We had to push pretty hard to open that front door. I can easily imagine that sooner or later we'll get so much snow, we won't be able to open that door, which opens outwards, at all, and will have to exit by a different door. All it would take would be for the drift on the right to relocate a bit to the left.

 

Here's Aimee's little car drifted in pretty well. I'm glad we bought a black one and not a white.

The snow, light and fluffy, driven by a powerful wind, drifted in through the Rover's sliding glass windows, making for that ice cave look when I opened the door. Even so, it was a lot nicer sitting in the warm cab of the Land Rover than on the cold seat of the tractor. The inside of the Rover can get wet. After all, it sat uncovered in a junkyard for about ten years.


The new plow did a great job, despite the lightness of the truck, the light construction of the plow, and the depth of the snow. All in all, I'm pretty pleased with this device, which came from Home Depot, but was made by a Canadian firm. I guess Canadians know their snow.

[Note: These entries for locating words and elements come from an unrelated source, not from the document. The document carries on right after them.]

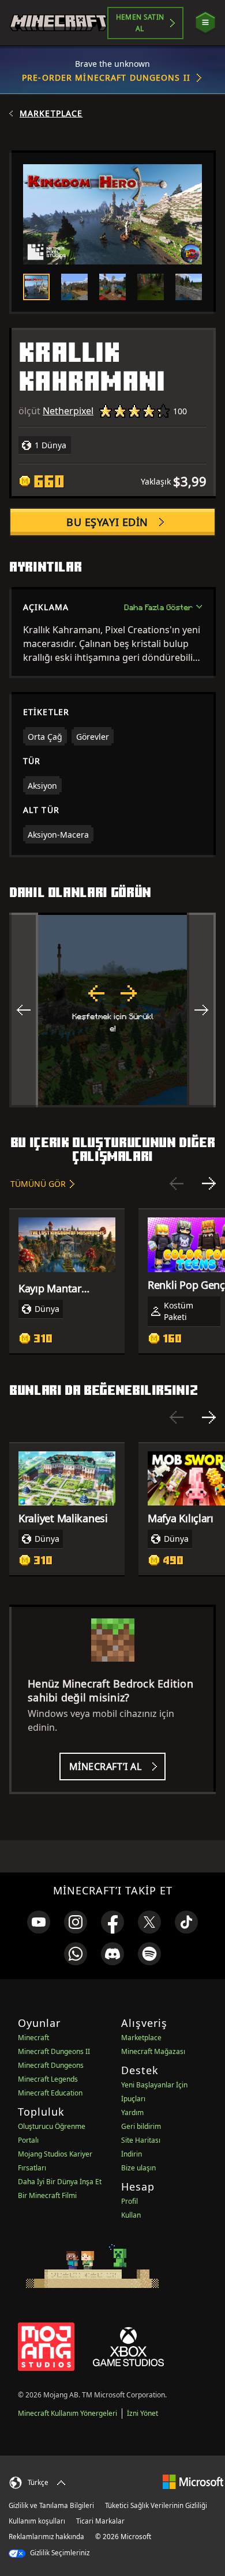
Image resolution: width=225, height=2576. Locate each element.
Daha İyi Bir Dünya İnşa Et (60, 2182)
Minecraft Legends (48, 2079)
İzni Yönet (142, 2413)
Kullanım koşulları (37, 2521)
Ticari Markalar (100, 2521)
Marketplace (51, 113)
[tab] (36, 287)
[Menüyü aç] (205, 23)
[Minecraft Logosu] (58, 22)
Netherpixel (68, 410)
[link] (38, 1922)
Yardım (132, 2112)
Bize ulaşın (138, 2168)
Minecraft (33, 2037)
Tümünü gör (38, 1183)
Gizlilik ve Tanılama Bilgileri (51, 2505)
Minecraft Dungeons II (54, 2051)
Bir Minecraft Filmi (47, 2195)
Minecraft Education (50, 2093)
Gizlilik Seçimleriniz (58, 2552)
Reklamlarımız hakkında (46, 2536)
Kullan (131, 2215)
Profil (129, 2201)
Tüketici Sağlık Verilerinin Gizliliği (156, 2505)
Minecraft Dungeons (51, 2065)
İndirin (131, 2154)
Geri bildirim (141, 2126)
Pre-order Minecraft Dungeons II (106, 77)
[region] (112, 1010)
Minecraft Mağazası (153, 2051)
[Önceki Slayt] (176, 1183)
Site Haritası (140, 2140)
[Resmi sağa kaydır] (201, 1010)
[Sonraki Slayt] (209, 1183)
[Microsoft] (193, 2481)
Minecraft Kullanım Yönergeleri (67, 2413)
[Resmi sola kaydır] (23, 1010)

Even so, the Rover and tractor both got stuck once before the job was done. There was a lot of snow.


One important consideration when plowing is that you have to clear out the mail box pretty good, or our mail lady just drives on by.


The plow blade is hinged and tilts up when it encounters an immovable pile of snow or ice, reducing the impact to the frame, and allowing you to pile snow higher with multiple sweeps.


The garage was well hidden.


This is after I cleared most of the snow away with the tractor. I always leave a foot or two to be cleared by hand because the garage's sliding metal door will bend if I hit it with the loader.